The floodwaters that covered wide swaths of the Carolinas’ coastal plain are finally receding, more than two weeks after Hurricane Florence made landfall Sept. 14 near Wrightsville Beach, North Carolina, and U.S. Geological Survey hydrographers are moving in rapidly to the areas where the flooding lingered longest. About 30 flood experts are in the second week of a high water mark campaign, traveling from one hard-hit community to the next, searching neighborhood by neighborhood and sometimes door to door for physical evidence of flooding.

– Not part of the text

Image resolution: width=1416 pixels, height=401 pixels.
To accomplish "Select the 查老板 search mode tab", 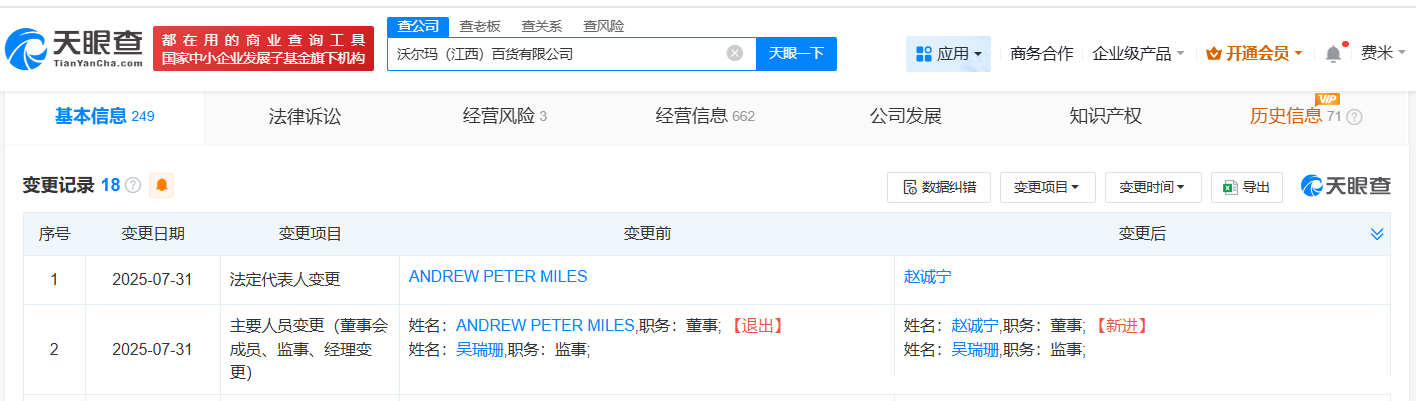I will (480, 26).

Double-checking a high water mark on a church door near Maxton, NC September 2018 via USGS.

The USGS experts are looking for telltale lines of seeds, leaves, grass blades and other debris left behind on buildings, bridges, other structures and even tree trunks as floodwaters recede. Once they find these high water marks, they label them, photograph them, survey them, and record crucial details about them.

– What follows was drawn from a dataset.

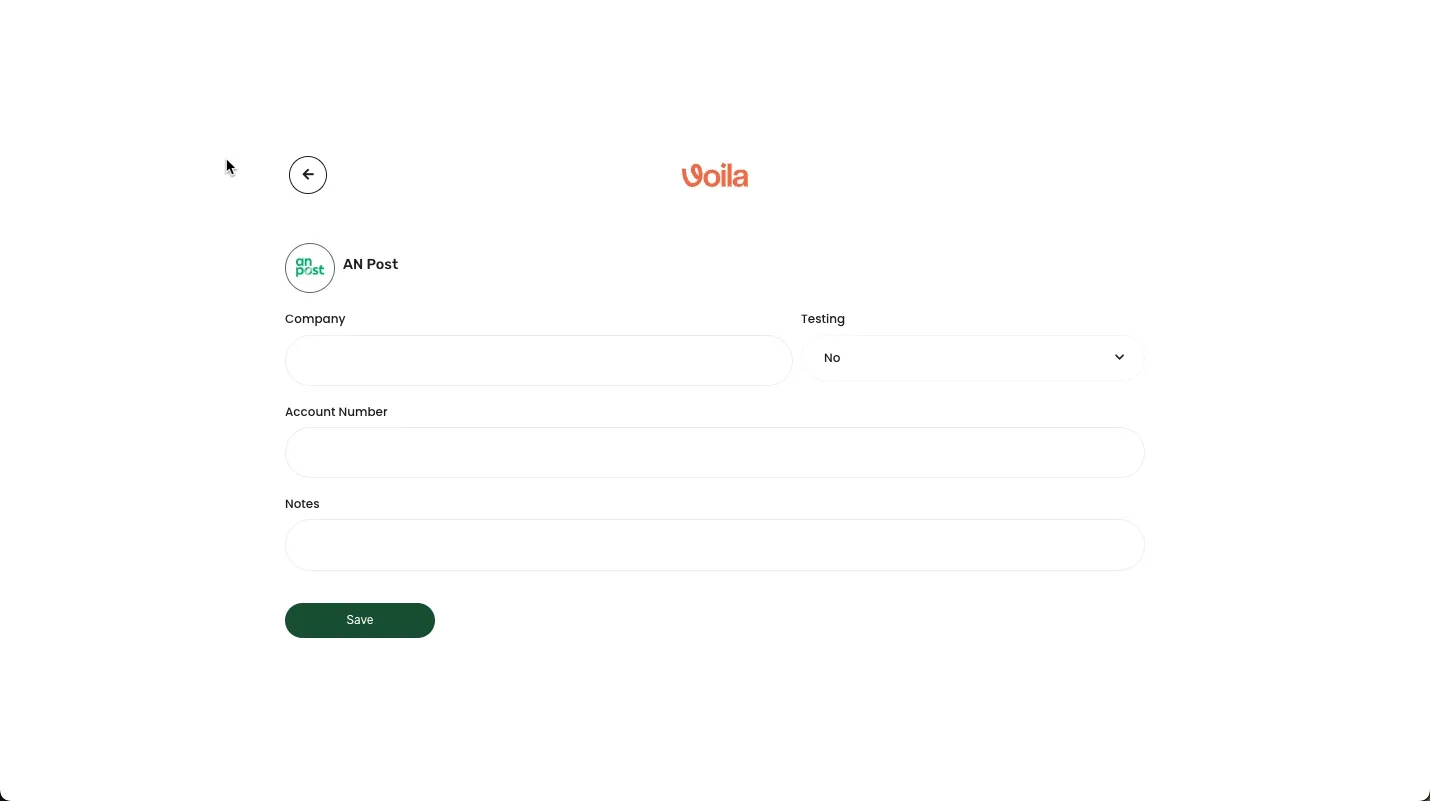Viewport: 1430px width, 801px height.
Task: Click the chevron icon in Testing dropdown
Action: (1119, 357)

The USGS flood experts’ field work is highly skilled and time-sensitive, because high water marks can be obliterated by weather and by property owners’ cleanup efforts. Hydrographers have been in the field collecting high water marks each day since Sept. 18, working mostly in two-person teams and moving as quickly as receding waters and the scope of the work permits. The teams from the USGS South Atlantic Water Science Center, which covers the Carolinas and Georgia, have recorded more than 600 high water marks in North and South Carolina and surveyed at least 365 of those. Field crews expect to record many more as they move into communities like Conway, South Carolina, where the floodwaters have not yet finished their retreat. You can see some preliminary results of their work at the USGS Flood Event Viewer for Hurricane Florence: https://stn.wim.usgs.gov/FEV/#FlorenceSep2018

Why is this fieldwork important? The physical signs of flooding provide valuable information that can confirm or correct other lines of evidence. Among these are measurements from a network of about 475 permanent and temporary river and streamgages that were in place in North and South Carolina when Florence struck; more than 175 stream and river flow measurements taken by field crews after the storm on flood-swollen rivers, streams and even roads; satellite photos and imagery from unmanned aerial vehicles (or drones); and computer modelled flood projections. Taken together, all this evidence will allow USGS experts to reconstruct precisely where, when, at what depth, and in what volume floodwaters inundated the region.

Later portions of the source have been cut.